__DOCUMENT TEXT__:
Goh Raalhu is a 2019 Maldivian crime thriller film directed by Ahmed Sinan. Produced by Mohamed Ali and Aishath Fuad Thaufeeq under Dark Rain Entertainment, the film stars Mohamed Jumayyil, Hassan Irufan, Aishath Thasneema and Aminath Rashfa in pivotal roles. The film was released on 4 February 2019.

Premise
Aiman (Mohamed Jumayyil) develops inexplicable feelings for Zaina (Aishath Thasneema) who was dating notorious gangster, Husham (Hassan Irfan). Aiman tries to warn Zaina about the shady affairs of Husham who flaunts his devious deed whenever he gets the chance. Being helplessly in love, Zaina refuses to believe Aiman. Feeling threatened, Husham decides to teach Aiman a lesson, that pulls him into the dark, murky life of the city's most ruthless, ill-reputed hoodlum.

Cast 
 Mohamed Jumayyil as Aiman
 Hassan Irufan as Husham
 Aishath Thasneema as Zaina
 Aminath Rashfa as Niusha
 Abdullah Azaan as Sofwan
 Nuzuhath Shuaib as Husham's girlfriend
 Ahmed Nashith as Sikey
 Misbah Hameed as Kaatey
 Ali Shunan as Shuntee
 Rizwee as Bond
 Ismail Rasheed as Naeem; Husham's father
 Ahmed Saeed as Husham's uncle
 Mariyam Shakeela as Aiman’s aunt
 Mohamed Waheed as Wahid; Niusha's father
 Ahmed Sunee as Zaina's brother
 Ali Shazleem as Ahmed Qalib; station inspector
 Ismail Jumaih as Hambe
 Ahmed Easa aa Husham’s friend (special appearance)
 Mohamed Rifshan as Husham’s friend (special appearance)
 Huneysa Adam Naseer as Sofwan’s sister (special appearance)

__MATERIAL FOR THIS TASK__:
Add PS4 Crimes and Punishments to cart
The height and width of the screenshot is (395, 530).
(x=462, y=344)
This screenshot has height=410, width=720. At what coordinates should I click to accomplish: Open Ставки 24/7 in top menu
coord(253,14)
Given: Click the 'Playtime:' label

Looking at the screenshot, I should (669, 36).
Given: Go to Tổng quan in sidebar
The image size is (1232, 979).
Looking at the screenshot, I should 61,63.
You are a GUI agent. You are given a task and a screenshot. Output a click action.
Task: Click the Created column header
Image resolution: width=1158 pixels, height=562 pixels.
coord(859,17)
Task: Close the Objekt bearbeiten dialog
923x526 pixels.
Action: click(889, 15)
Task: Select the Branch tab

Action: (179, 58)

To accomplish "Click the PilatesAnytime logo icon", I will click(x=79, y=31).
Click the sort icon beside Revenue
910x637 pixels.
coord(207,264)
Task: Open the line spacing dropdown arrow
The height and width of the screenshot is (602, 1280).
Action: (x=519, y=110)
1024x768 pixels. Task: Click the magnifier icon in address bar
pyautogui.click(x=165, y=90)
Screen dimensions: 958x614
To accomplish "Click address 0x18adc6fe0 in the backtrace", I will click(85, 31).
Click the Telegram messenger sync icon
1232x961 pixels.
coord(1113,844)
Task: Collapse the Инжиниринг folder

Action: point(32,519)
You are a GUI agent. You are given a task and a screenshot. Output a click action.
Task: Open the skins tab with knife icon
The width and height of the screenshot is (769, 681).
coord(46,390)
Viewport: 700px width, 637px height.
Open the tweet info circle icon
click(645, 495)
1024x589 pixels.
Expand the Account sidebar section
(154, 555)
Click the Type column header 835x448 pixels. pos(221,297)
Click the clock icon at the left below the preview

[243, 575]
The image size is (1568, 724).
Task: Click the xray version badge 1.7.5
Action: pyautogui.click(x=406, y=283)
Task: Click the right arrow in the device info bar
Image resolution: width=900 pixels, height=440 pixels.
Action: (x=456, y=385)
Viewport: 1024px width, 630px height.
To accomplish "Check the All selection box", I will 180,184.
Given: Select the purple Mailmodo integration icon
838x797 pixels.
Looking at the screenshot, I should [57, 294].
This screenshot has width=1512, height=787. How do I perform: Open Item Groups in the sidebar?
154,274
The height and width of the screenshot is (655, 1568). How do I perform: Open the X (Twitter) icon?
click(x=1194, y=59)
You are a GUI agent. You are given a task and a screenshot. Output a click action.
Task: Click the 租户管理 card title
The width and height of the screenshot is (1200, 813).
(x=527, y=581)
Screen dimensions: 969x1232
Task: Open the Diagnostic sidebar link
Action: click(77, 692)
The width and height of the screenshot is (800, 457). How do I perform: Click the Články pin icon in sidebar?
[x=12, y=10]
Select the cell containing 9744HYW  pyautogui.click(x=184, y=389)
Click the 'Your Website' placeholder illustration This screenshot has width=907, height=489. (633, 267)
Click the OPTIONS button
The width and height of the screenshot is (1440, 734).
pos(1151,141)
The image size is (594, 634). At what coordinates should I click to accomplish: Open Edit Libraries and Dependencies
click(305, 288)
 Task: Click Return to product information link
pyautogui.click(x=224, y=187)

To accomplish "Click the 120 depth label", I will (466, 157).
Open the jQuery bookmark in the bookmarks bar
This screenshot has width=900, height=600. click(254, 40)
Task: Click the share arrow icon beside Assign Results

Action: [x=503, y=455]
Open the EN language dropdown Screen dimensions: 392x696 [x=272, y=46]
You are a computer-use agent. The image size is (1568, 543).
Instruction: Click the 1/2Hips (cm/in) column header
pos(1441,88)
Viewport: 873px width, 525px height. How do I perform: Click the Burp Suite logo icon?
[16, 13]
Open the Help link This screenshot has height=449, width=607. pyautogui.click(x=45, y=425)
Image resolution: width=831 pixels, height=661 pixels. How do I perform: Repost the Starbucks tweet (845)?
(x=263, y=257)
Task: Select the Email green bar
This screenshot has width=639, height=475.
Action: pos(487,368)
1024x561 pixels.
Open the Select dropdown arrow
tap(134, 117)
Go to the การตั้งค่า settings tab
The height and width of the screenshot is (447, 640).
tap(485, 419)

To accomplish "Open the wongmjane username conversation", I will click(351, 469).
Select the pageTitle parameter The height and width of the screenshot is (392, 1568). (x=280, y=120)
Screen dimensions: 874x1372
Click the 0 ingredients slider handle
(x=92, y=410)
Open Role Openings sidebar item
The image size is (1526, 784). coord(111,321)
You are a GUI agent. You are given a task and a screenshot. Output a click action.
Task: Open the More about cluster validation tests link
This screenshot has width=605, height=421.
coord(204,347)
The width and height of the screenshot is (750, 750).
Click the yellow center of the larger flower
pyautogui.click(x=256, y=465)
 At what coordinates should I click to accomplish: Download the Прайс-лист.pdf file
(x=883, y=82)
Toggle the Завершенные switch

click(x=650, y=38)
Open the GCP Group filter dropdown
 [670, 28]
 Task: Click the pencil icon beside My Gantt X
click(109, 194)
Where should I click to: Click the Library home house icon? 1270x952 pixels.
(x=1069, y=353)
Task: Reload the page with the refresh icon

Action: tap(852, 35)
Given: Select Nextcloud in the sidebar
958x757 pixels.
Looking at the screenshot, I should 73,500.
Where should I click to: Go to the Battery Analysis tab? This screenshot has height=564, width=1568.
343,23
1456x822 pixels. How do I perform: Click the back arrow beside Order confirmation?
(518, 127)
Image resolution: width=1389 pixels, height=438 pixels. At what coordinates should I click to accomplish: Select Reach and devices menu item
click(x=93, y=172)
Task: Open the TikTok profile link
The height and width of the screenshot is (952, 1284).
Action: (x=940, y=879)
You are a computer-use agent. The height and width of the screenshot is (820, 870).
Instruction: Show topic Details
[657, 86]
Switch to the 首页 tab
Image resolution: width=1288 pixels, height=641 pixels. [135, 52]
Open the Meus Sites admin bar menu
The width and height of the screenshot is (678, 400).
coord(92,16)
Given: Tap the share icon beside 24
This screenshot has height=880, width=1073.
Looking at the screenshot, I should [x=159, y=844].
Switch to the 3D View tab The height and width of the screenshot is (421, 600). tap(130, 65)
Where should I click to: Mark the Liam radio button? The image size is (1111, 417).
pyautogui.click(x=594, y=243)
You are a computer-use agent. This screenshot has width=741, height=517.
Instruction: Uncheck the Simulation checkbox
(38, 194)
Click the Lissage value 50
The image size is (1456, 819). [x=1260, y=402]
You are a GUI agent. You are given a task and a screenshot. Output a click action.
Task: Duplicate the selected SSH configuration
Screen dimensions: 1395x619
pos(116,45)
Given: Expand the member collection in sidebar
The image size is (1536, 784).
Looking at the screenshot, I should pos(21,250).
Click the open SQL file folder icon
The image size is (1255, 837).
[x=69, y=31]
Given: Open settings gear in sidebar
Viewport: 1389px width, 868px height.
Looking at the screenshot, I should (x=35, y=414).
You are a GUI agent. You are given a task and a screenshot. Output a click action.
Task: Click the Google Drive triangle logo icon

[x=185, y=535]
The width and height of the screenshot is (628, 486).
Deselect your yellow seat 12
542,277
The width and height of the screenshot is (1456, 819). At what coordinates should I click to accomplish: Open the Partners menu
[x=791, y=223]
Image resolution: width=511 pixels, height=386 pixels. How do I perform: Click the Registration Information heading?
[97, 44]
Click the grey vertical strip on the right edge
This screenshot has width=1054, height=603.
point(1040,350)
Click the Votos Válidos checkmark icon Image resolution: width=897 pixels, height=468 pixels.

__TASKS__:
1) In the listing, rewrite the lines from the line with "Task: Open the line spacing dropdown arrow" to the line with "Action: (x=456, y=385)", replacing "column header" with "column heading" and leaving everything else unchanged.
2) Continue the article about the film Goh Raalhu from where it stops.

__EXPECTED ANSWERS__:
1)
Task: Open the line spacing dropdown arrow
The height and width of the screenshot is (602, 1280).
Action: (x=519, y=110)
1024x768 pixels. Task: Click the magnifier icon in address bar
pyautogui.click(x=165, y=90)
Screen dimensions: 958x614
To accomplish "Click address 0x18adc6fe0 in the backtrace", I will click(85, 31).
Click the Telegram messenger sync icon
1232x961 pixels.
coord(1113,844)
Task: Collapse the Инжиниринг folder

Action: point(32,519)
You are a GUI agent. You are given a task and a screenshot. Output a click action.
Task: Open the skins tab with knife icon
The width and height of the screenshot is (769, 681).
coord(46,390)
Viewport: 700px width, 637px height.
Open the tweet info circle icon
click(645, 495)
1024x589 pixels.
Expand the Account sidebar section
(154, 555)
Click the Type column heading 835x448 pixels. pos(221,297)
Click the clock icon at the left below the preview

[243, 575]
The image size is (1568, 724).
Task: Click the xray version badge 1.7.5
Action: pyautogui.click(x=406, y=283)
Task: Click the right arrow in the device info bar
Image resolution: width=900 pixels, height=440 pixels.
Action: (x=456, y=385)

2)
Development
The film was announced on 13 March 2017 as Shinan's second direction after his first successful directorial venture 4426 (2016) alongside Fathimath Nahula. On 29 July 2017, it was reported that Mohamed Jumayyil was cast in the lead role of the crime thriller to be featuring in a role he has never portrayed before alongside Hassan Irfan, a vocalist who has performed in the second season of Maldivian Idol. Filming was commenced on 22 November 2017 alongside a big cast including several new faces.

Soundtrack

Release and response
The film was initially planned to release the film on 5 April 2018 though they pushed the release date to year's end since their prime focus during the time was aligned to marketing of Vakin Loabin (2018). However, the release date was later confirmed to be 4 February 2019 citing "political instability" during late 2018.

Goh Raalhu received mixed reviews from critics. Aminath Luba of Sun called the film a "five-star worthy blockbuster" and praised every department of it including the cinematography, visual effects, and the plot twist at the end. Terming the crime thriller a "revelation", Luba noted the performances of the actors to be "praise worthy" considering most of the performers are "fresh on-screen".

Ifraz Ali from Dho?! criticized that the movie could not keep up to the hype and it was a mere disappointment. Weak storytelling, issues with character development and "cringe" dialogues was his main concerns. However, he praised Dark Rain for casting a full fresh-face cast and trying out a risky genre like Thriller in Dhivehi Cinema.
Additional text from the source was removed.